REQUIREMENTS: Copy the records from the line containing "Click the High (stone ground) cell" through the end of the records, both ends included, with "screenshot" changed to "screen capture" and nothing else altered. Leave the pictures out of your answer.

AVAILABLE RECORDS:
::::
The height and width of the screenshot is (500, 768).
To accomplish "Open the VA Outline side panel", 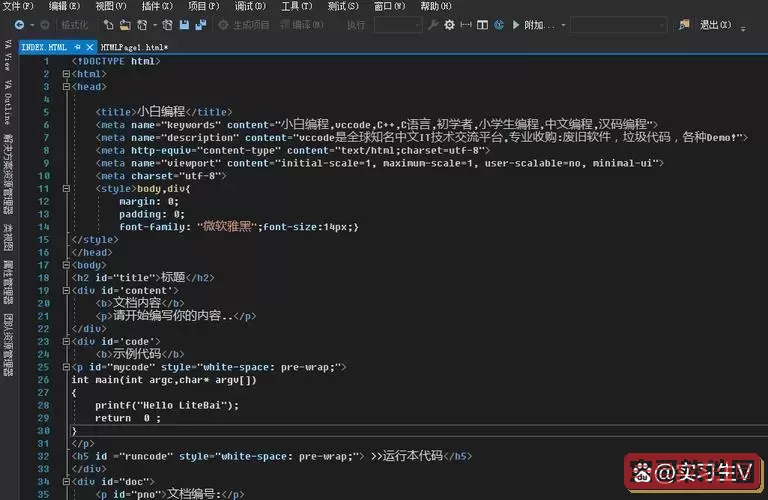I will click(x=8, y=100).
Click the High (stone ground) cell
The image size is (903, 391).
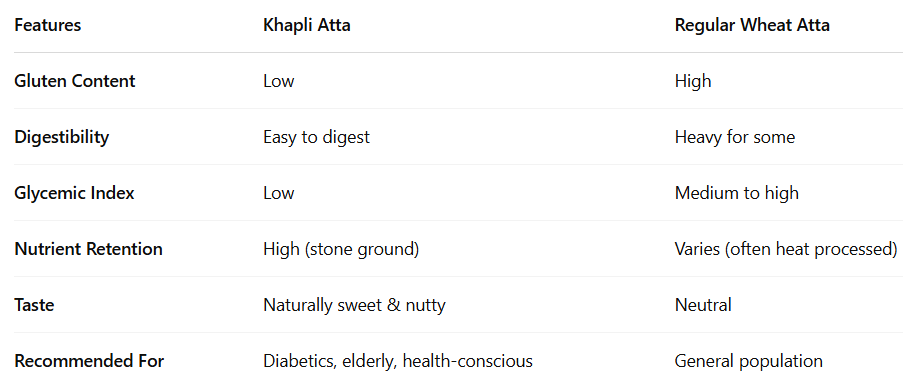pos(341,249)
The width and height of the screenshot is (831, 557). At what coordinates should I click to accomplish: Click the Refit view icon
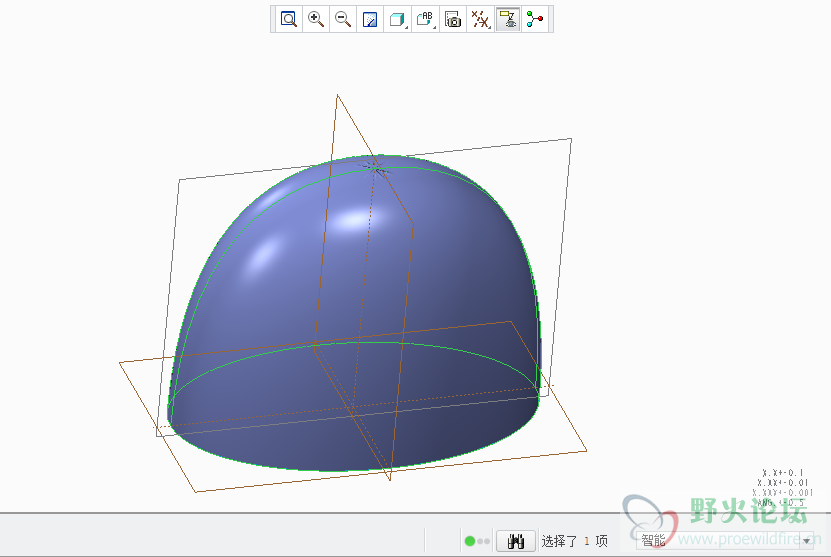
::::
CORRECT RESULT:
Click the High (stone ground) cell
The image size is (903, 391).
pos(341,249)
The width and height of the screen capture is (831, 557). At what coordinates should I click to accomplish: Click the Refit view icon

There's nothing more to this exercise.